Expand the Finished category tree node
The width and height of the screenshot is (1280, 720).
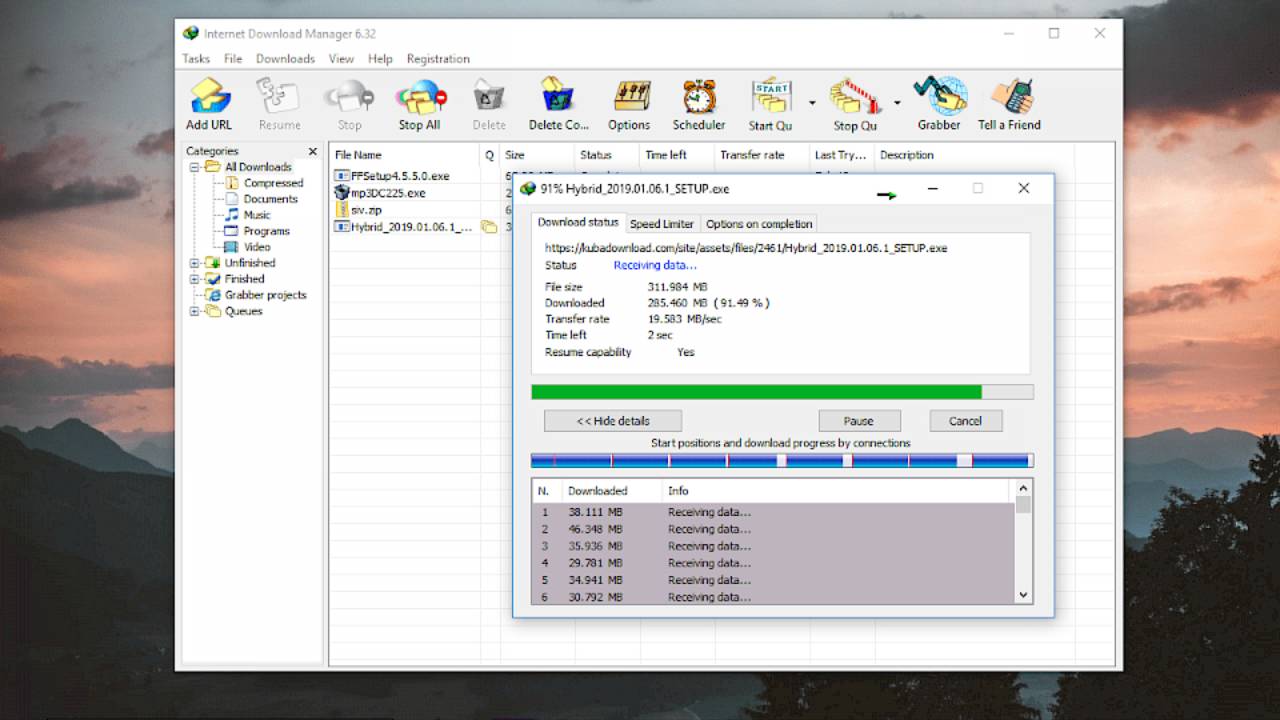(195, 279)
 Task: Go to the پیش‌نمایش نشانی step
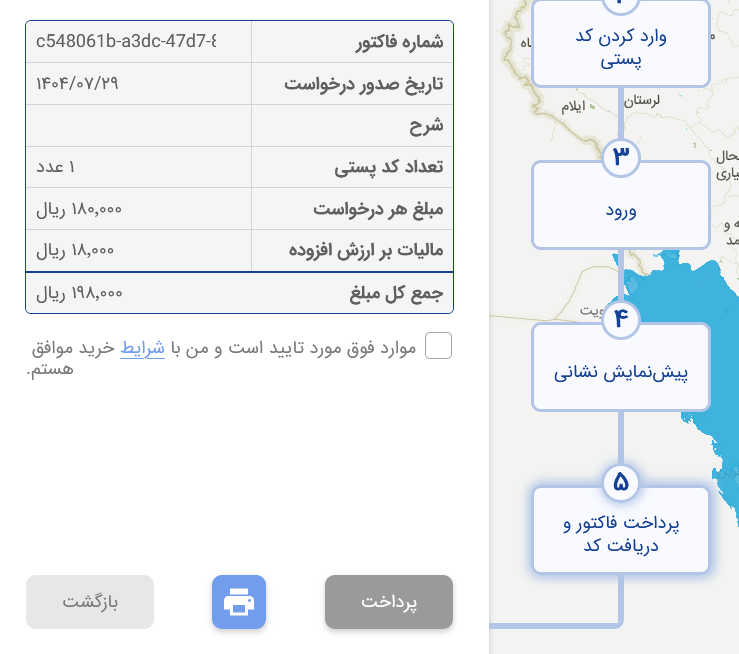click(620, 374)
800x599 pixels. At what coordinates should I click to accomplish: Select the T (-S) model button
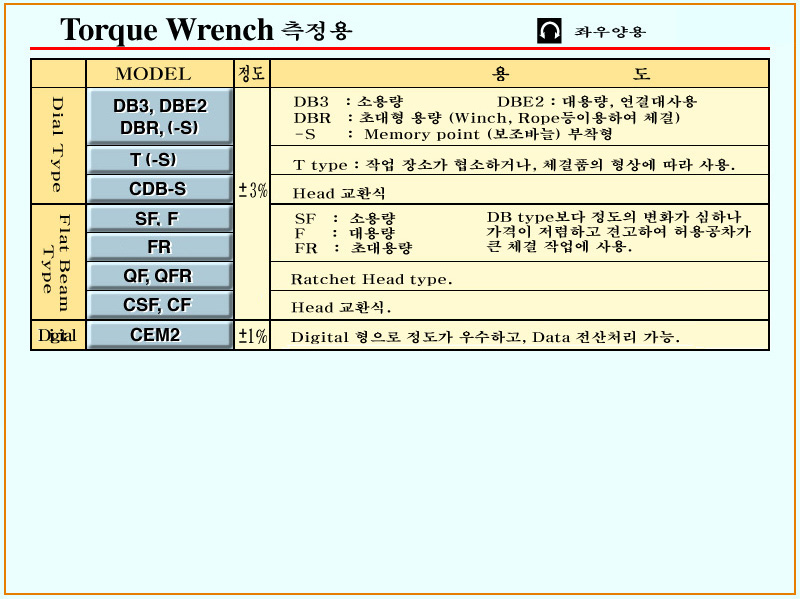coord(159,160)
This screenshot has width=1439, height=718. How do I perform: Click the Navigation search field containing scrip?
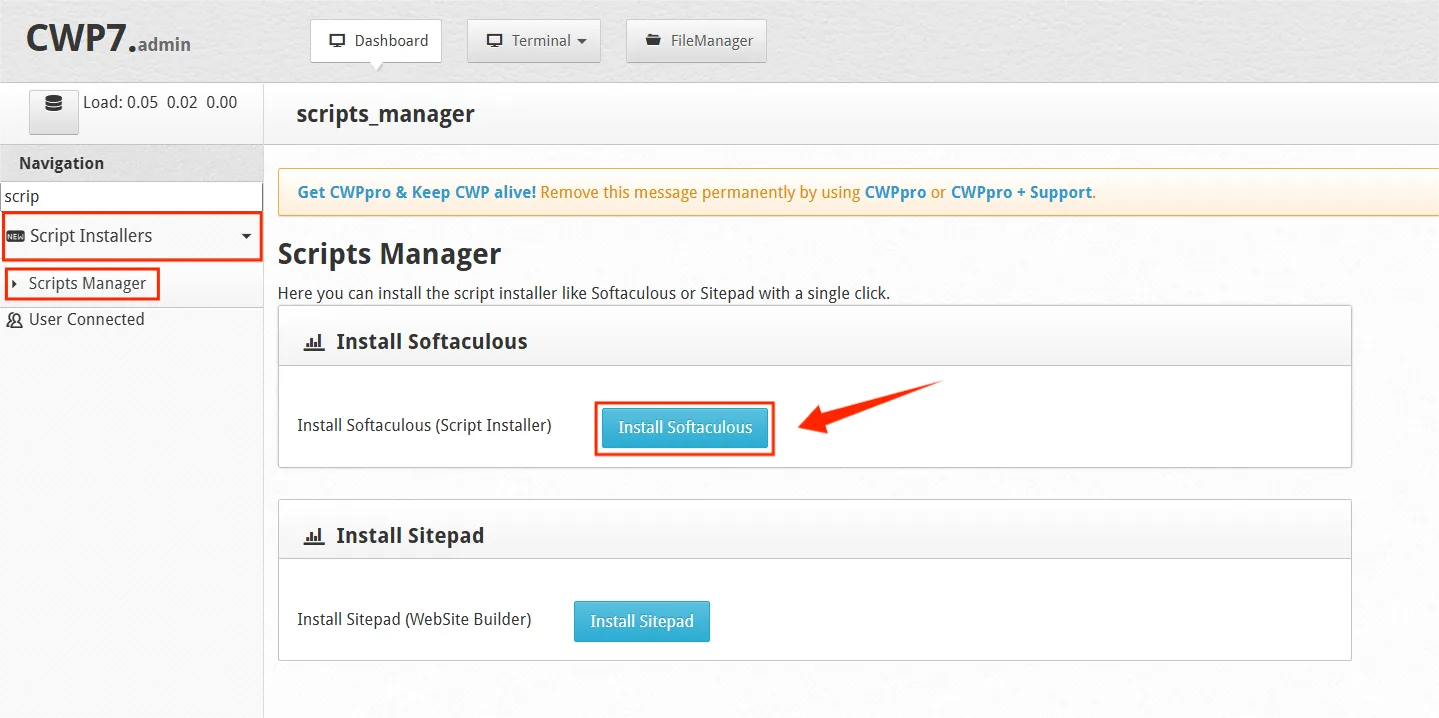tap(131, 196)
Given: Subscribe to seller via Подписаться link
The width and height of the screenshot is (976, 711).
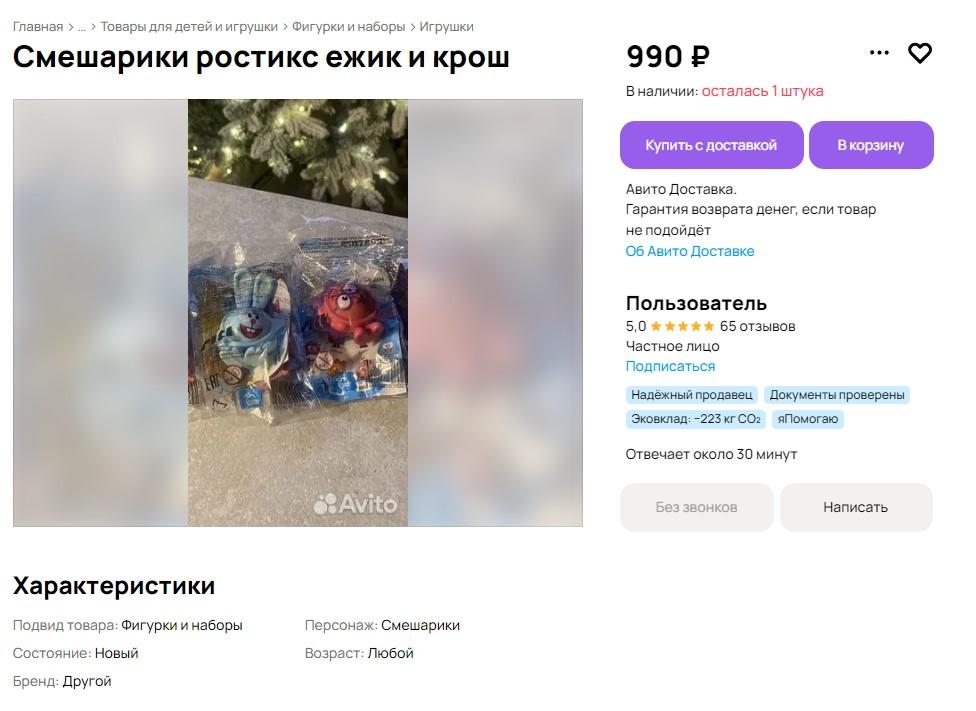Looking at the screenshot, I should click(670, 366).
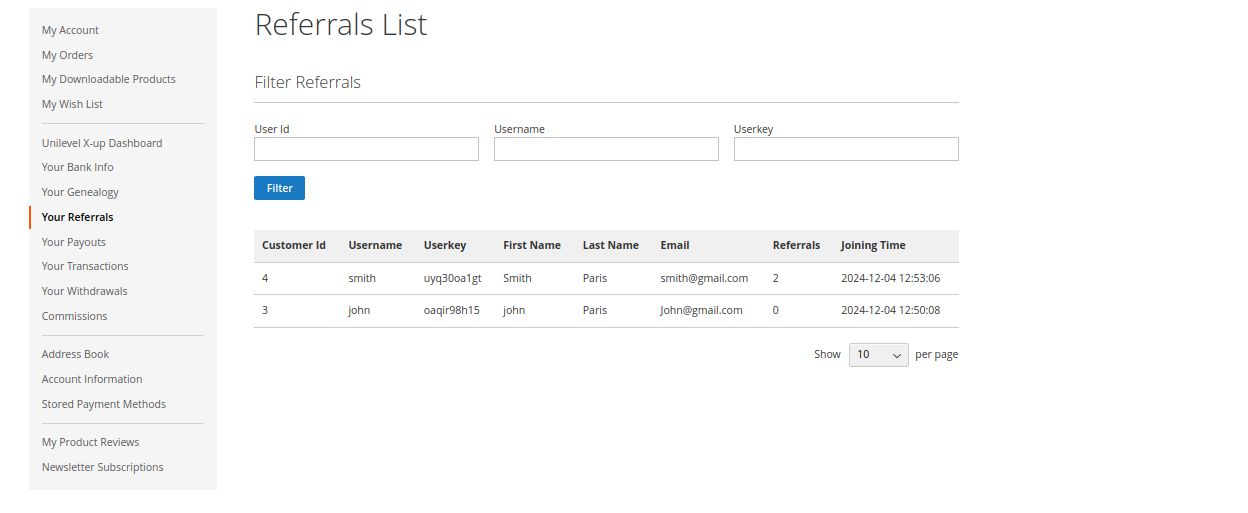This screenshot has width=1248, height=513.
Task: Open the Unilevel X-up Dashboard
Action: 102,143

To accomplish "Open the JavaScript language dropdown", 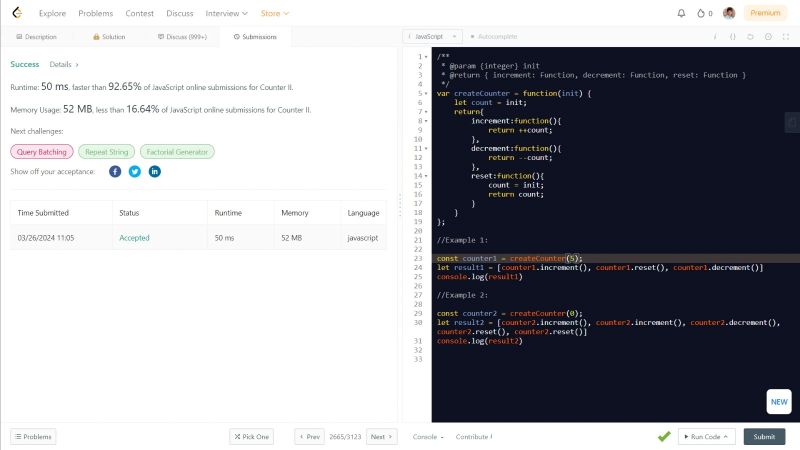I will coord(431,36).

================

- EXERCISE: Could you transcribe exactly the entries above, but only the lines from the one with "The width and height of the screenshot is (1280, 720)." through the one with "Given: Subscribe to", and without pictures?

- ANSWER BELOW:
The width and height of the screenshot is (1280, 720).
(195, 279)
 Task: Go to the پیش‌نمایش نشانی step
click(620, 374)
800x599 pixels. At what coordinates should I click to accomplish: Select the T (-S) model button
coord(159,160)
This screenshot has width=1439, height=718. How do I perform: Click the Navigation search field containing scrip?
tap(131, 196)
Given: Subscribe to seller via Подписаться link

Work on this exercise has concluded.